I feel this painful lack of connection in the world more acutely because Step 12 teaches us how to engage in meaningful dialogue. I am spoiled by the richness of outreach calls when each person gets an opportunity to share about themselves and the other actually asks questions to further draw out the speaker. There is clearly a curiosity and interest in what is being said.
How to Have a Conversation
The art of conversation as a dialogue of give and take is a precious gift that should be nurtured and encouraged. But I think a preoccupation with self (self-centeredness) has now spun out of control because of social media, selfie-sticks, and the multi-tasked brain that cannot focus on much for long.
The solution to this problem is summed up in these lines from one of my favorite movies, “Enter Laughing,” where the director (Carl Reiner) is fed up with the wooden performance of his leading man (Reni Santoni) who barks his lines at the same time his leading lady is speaking. The director finally yells at him, ““Keep your mouth shut when she’s speaking. She Talks. You answer. You talk. She answers. It’s what they call conversation.”
I encourage, no, implore you, to cultivate the ability to engage meaningfully with others by being an active listener wherever you go.
Practice with Outreach Calls
In program, outreach can sometimes be challenging. We may be fearful of picking up the phone to call someone we don’t know very well, yet we are encouraged to do so to increase the network of people to whom we can turn in times of difficulty as well as to provide service within the fellowship. That is where active listening can take the sting out of the experience.
When we make the call, we can start out by asking the other person how they are doing. Engaging in active listening can mean asking them questions about what they tell you. It can lead to sharing our own experiences that relate to what the speaker is saying. All of this leads to meaningful connection, which is at the heart of Step 12.

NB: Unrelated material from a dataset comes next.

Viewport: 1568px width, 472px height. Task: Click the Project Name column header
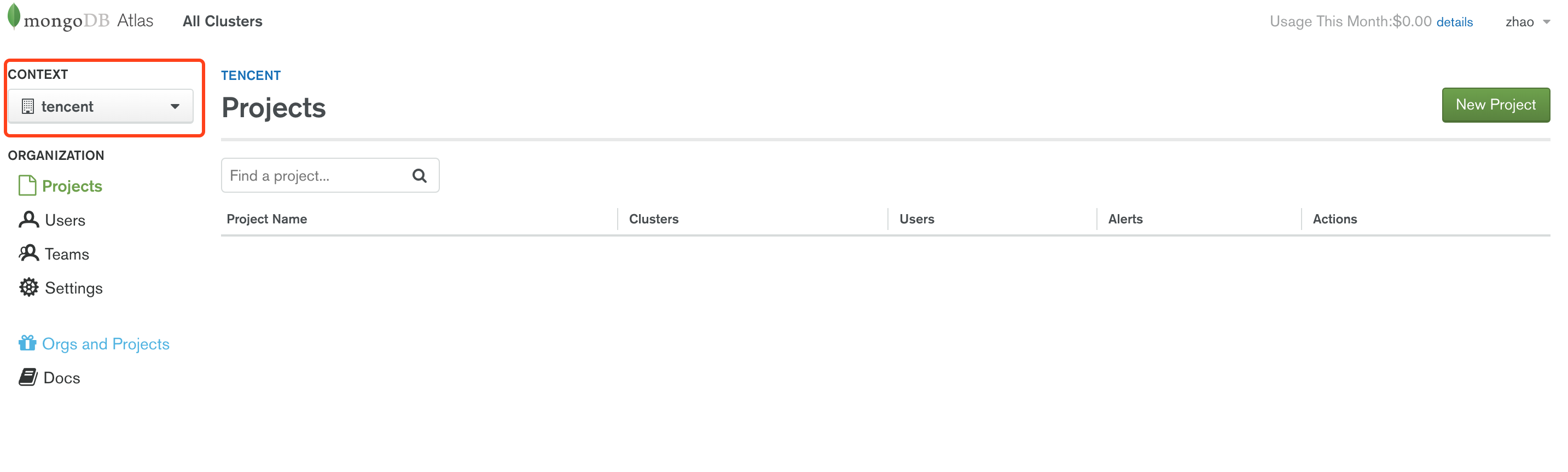coord(266,218)
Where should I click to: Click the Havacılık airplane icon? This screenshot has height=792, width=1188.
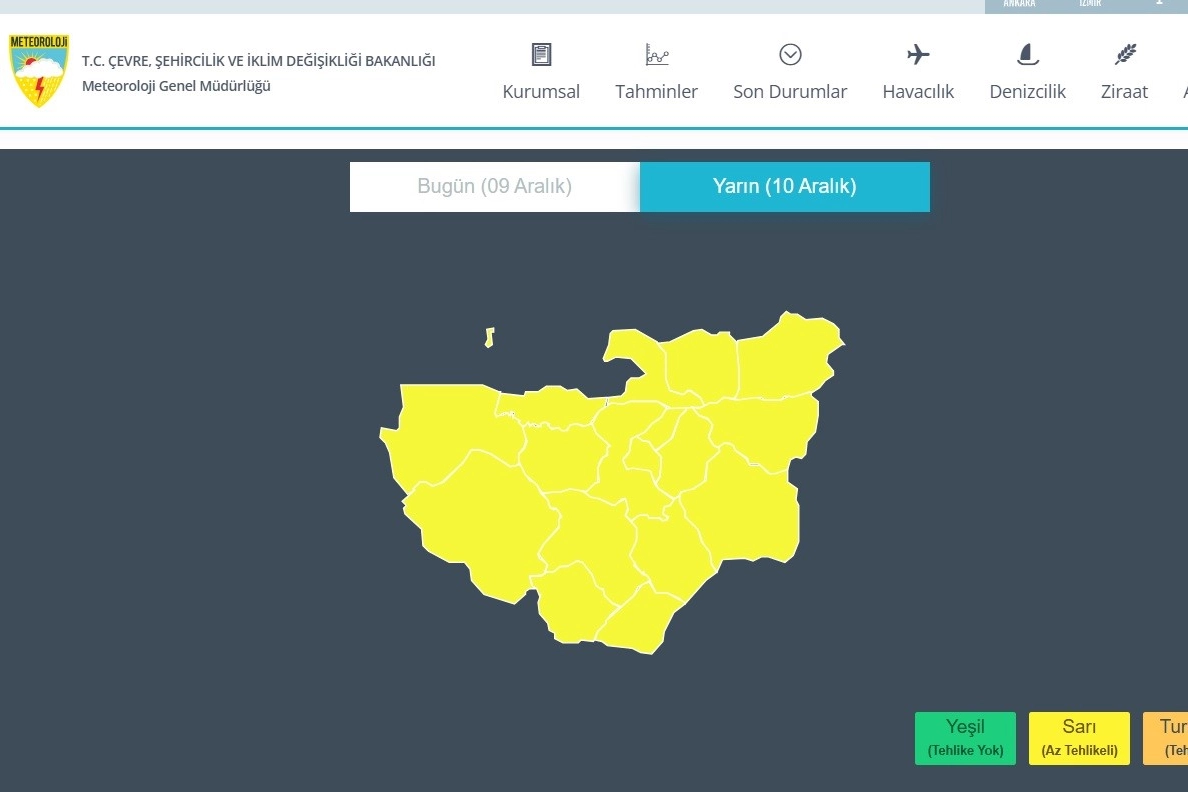918,54
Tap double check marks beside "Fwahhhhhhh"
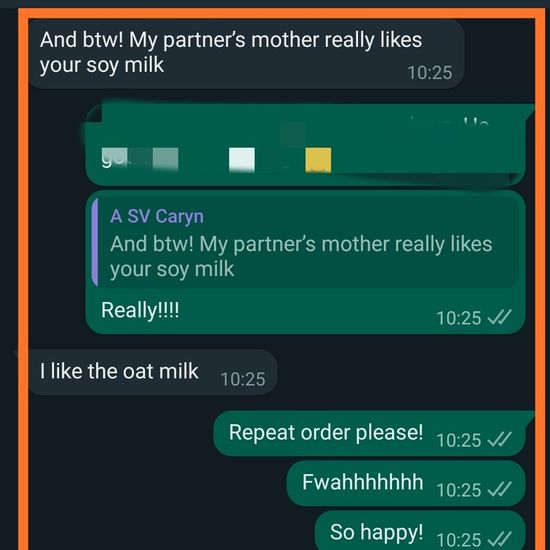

Please understand that I’m not suggesting that you not share your own pain and experiences. Doing so is a cornerstone of our program. What I’m talking about is an obsession with self that doesn’t allow one to deeply connect with another.
Bringing the Message of Recovery
We are far more effective in bringing the message of recovery to others when they feel heard and validated. Just as at a meeting, we are asked to listen to others’ testimony which may bring inspiration, so, too, in our daily life, in and out of program, we can hear the voice of our Higher Power as it speaks through others with whom we engage.